Accompagnement périnatal
- 333 femmes enceintes ont bénéficié d’un suivi personnalisé à travers des visites à domicile, les aidant à mieux se préparer à l’accouchement, à adopter une alimentation équilibrée et à accéder aux services de santé locaux.
Engagement et Autonomisation des jeunes
- 109 adolescents ont pris part à des ateliers et à une visite d’échange axés sur le genre, la santé mentale, l’écologie et les valeurs constitutionnelles. Des journées thématiques ont également été célébrées pour renforcer leur engagement citoyen.
- 3 ateliers et 5 journées thématiques ont été organisés, ainsi qu’une visite d’exposition dans un autre État. Les jeunes ont mené des actions de sensibilisation, notamment par des pièces de théâtre de rue.
Soutien agricole et sécurité alimentaire
- 45 petits exploitants agricoles ont été accompagnés dans la création de jardins nutritionnels communautaires (15 jardins communautaires et 5 pépinières ont été mis en place)
- Plus de 300 foyers ont reçu des semences pour développer des potagers familiaux, favorisant une alimentation diversifiée et locale.
Pourquoi le projet Ekjut est important :
Le projet Ekjut contribue directement aux Objectifs de Développement Durable en luttant contre la malnutrition infantile (ODD 2), en promouvant la santé et le bien-être des enfants et des mères (ODD 3), en renforçant l’éducation et l’autonomisation des adolescentes (ODD 4), et en favorisant l’égalité entre les sexes (ODD 5).
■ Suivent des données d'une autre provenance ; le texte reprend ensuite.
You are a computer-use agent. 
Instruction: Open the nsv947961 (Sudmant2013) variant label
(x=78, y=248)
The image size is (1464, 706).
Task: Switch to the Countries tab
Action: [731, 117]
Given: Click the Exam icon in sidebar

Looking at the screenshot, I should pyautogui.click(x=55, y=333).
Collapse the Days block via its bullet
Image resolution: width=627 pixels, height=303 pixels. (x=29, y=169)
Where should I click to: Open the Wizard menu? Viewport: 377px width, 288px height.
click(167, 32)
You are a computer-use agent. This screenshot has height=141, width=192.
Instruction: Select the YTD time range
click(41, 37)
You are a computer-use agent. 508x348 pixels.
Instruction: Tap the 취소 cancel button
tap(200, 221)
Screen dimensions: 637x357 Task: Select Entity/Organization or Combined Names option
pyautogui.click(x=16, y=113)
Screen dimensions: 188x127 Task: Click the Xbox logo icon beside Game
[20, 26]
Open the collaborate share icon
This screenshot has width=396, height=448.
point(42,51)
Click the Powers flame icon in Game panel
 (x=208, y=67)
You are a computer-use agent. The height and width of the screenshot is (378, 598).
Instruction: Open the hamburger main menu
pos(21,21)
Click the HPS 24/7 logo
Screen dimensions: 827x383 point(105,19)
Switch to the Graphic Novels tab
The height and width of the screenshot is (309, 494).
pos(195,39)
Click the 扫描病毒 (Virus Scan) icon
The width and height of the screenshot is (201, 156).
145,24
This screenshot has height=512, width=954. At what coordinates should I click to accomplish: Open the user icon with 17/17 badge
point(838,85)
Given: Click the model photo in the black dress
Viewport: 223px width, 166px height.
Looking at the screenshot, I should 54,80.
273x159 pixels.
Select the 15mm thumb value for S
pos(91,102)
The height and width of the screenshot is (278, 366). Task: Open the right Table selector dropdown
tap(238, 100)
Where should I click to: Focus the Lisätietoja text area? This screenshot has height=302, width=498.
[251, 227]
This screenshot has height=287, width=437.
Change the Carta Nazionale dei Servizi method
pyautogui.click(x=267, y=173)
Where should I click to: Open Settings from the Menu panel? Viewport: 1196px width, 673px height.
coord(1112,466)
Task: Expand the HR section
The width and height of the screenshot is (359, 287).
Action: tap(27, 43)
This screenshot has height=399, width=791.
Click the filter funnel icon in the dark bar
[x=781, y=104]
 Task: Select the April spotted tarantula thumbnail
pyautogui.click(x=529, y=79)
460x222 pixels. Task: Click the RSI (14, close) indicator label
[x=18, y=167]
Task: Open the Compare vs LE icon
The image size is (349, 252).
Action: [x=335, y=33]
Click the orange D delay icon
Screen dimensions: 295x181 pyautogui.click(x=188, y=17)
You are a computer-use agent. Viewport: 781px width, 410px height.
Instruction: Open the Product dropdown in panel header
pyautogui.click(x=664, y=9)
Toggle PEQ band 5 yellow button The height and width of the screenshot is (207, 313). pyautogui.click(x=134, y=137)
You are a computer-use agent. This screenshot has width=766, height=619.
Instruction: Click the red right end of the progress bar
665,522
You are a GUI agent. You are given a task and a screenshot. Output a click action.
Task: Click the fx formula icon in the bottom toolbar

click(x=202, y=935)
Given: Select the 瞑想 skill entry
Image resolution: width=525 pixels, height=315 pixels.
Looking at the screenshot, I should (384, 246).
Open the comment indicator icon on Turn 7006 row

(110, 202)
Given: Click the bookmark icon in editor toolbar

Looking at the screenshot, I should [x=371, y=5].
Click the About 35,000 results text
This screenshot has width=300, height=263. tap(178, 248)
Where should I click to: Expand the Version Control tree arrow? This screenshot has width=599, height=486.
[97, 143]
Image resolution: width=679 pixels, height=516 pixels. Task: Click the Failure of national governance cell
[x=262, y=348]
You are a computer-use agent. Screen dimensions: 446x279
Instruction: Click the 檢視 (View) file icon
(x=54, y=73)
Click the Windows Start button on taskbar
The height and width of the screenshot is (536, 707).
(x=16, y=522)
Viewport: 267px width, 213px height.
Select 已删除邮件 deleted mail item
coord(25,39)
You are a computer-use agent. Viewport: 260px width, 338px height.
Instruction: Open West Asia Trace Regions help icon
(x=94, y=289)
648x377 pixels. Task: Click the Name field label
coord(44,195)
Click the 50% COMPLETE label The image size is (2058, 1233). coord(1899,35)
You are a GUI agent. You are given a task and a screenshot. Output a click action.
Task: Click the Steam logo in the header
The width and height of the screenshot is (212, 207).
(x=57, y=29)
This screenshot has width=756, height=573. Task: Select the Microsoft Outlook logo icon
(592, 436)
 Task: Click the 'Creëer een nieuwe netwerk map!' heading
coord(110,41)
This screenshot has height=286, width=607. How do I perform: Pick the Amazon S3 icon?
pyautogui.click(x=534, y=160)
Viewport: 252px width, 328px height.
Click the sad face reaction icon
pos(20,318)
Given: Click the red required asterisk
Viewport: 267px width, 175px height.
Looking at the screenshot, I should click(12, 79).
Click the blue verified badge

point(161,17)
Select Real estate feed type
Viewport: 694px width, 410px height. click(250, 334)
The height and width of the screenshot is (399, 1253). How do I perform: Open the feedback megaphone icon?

En combinant mobilisation communautaire, soins à la petite enfance et agriculture durable, le projet renforce la résilience des villages adivasis et favorise une amélioration équitable des conditions de vie.




Durée du projet :
Janvier 2024 – Décembre 2026
Budget 2024 – 2026 :
Budget total sur 3 ans : 151 660 €, dont 121 328 € (80 %) cofinancés par le ministère luxembourgeois des Affaires étrangères et européennes (MAEE) et 30 332 € (20 %) financés par AEIN grâce à des fonds privés.
1€ collecté = 4€ supplémentaires cofinancés par le MAEE.
Partenaire local :
Ekjut est une ONG indienne reconnue pour son expertise en santé maternelle et infantile, autonomisation des adolescent·es et méthodes participatives. Depuis 2002, elle collabore avec des institutions de recherche telles que University College London et Johns Hopkins University. Ekjut ancre le projet dans les communautés locales via l’engagement d’acteurs de terrain pour un impact durable.